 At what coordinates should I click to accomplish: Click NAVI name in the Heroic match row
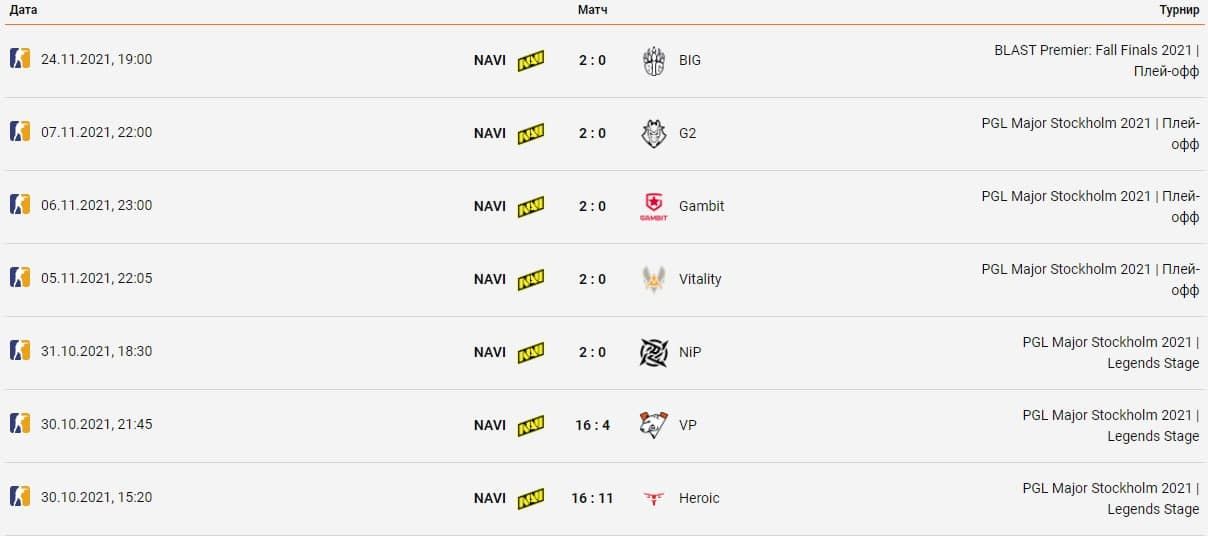pyautogui.click(x=490, y=498)
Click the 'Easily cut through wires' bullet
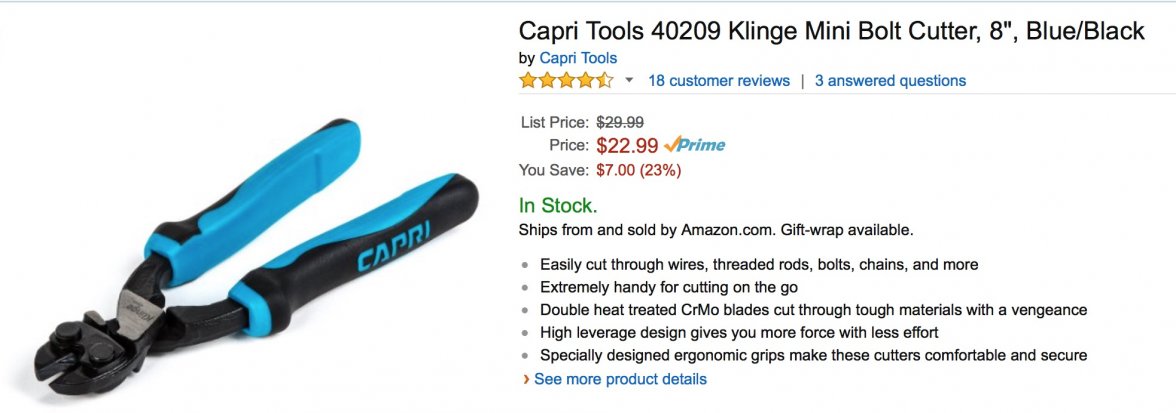This screenshot has height=413, width=1176. pos(758,265)
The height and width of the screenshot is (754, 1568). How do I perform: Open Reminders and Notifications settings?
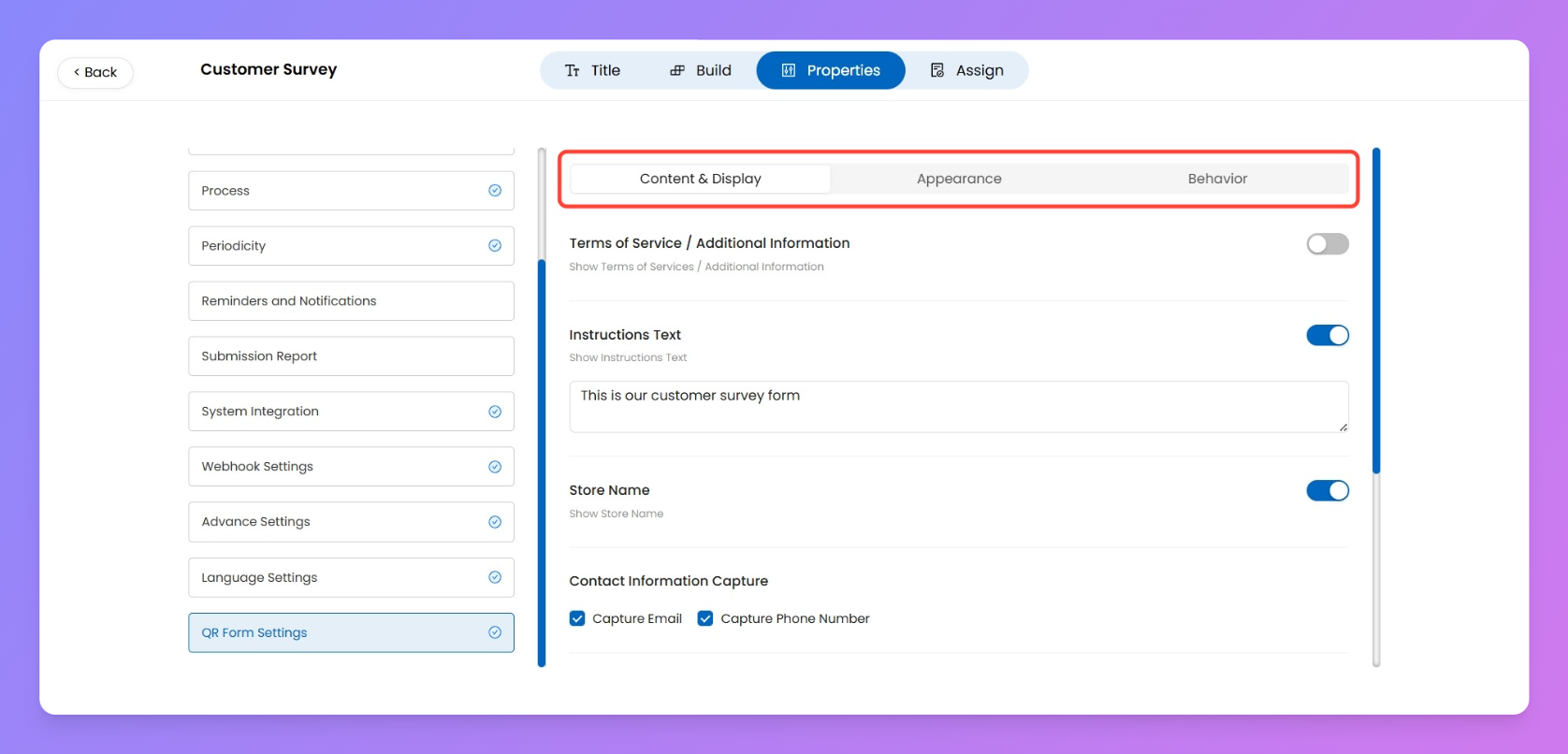click(351, 301)
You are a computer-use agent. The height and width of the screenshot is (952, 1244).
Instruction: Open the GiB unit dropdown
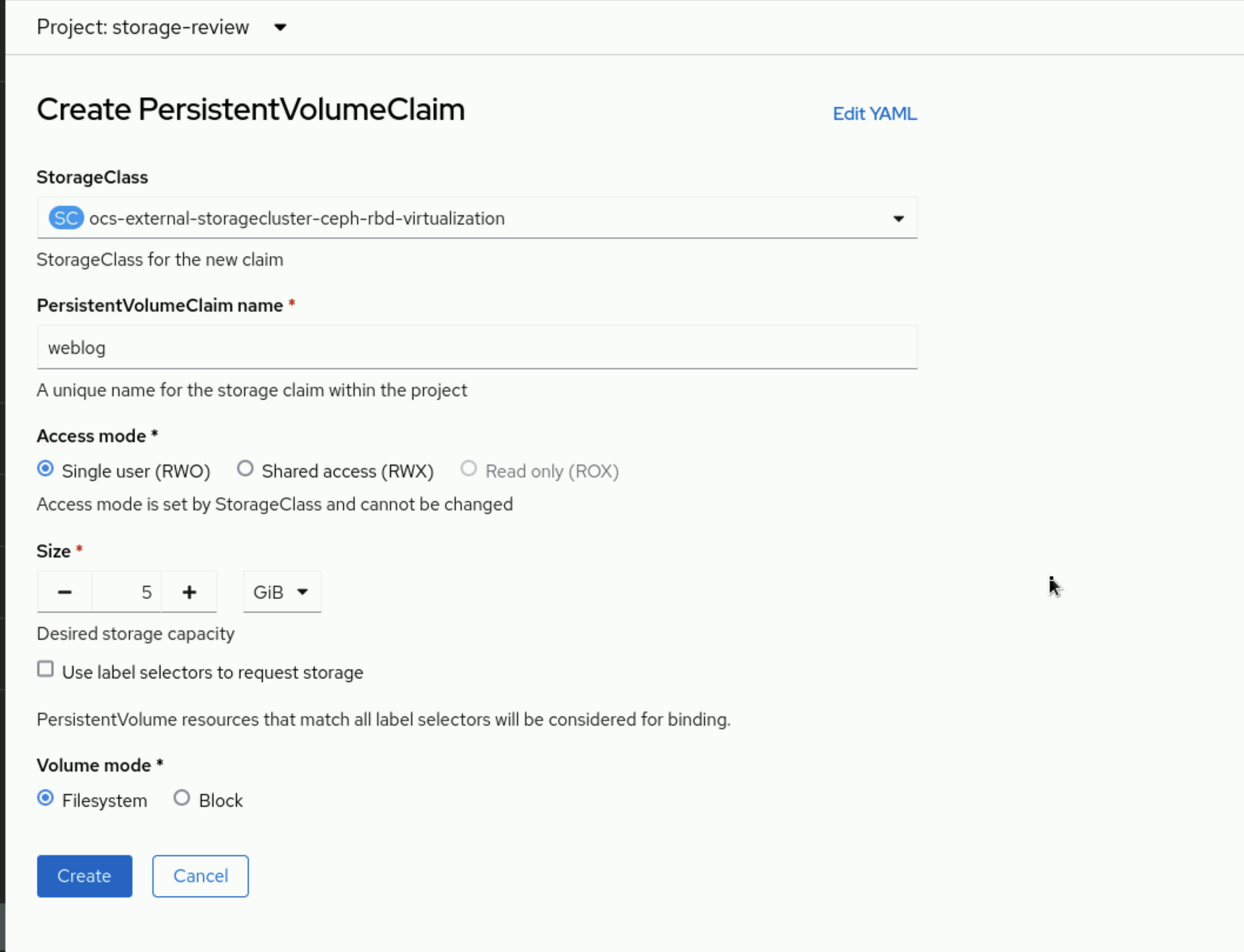[282, 592]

────

EXERCISE BRIEF >>
In your copy, include no pictures, but reproduce all records exactly.

RESPONSE AREA >>
 At what coordinates should I click to accomplish: Click NAVI name in the Heroic match row
pyautogui.click(x=490, y=498)
Click the 'Easily cut through wires' bullet
This screenshot has height=413, width=1176. pos(758,265)
The height and width of the screenshot is (754, 1568). How do I perform: Open Reminders and Notifications settings?
click(351, 301)
You are a computer-use agent. The height and width of the screenshot is (952, 1244).
Instruction: Open the GiB unit dropdown
[282, 592]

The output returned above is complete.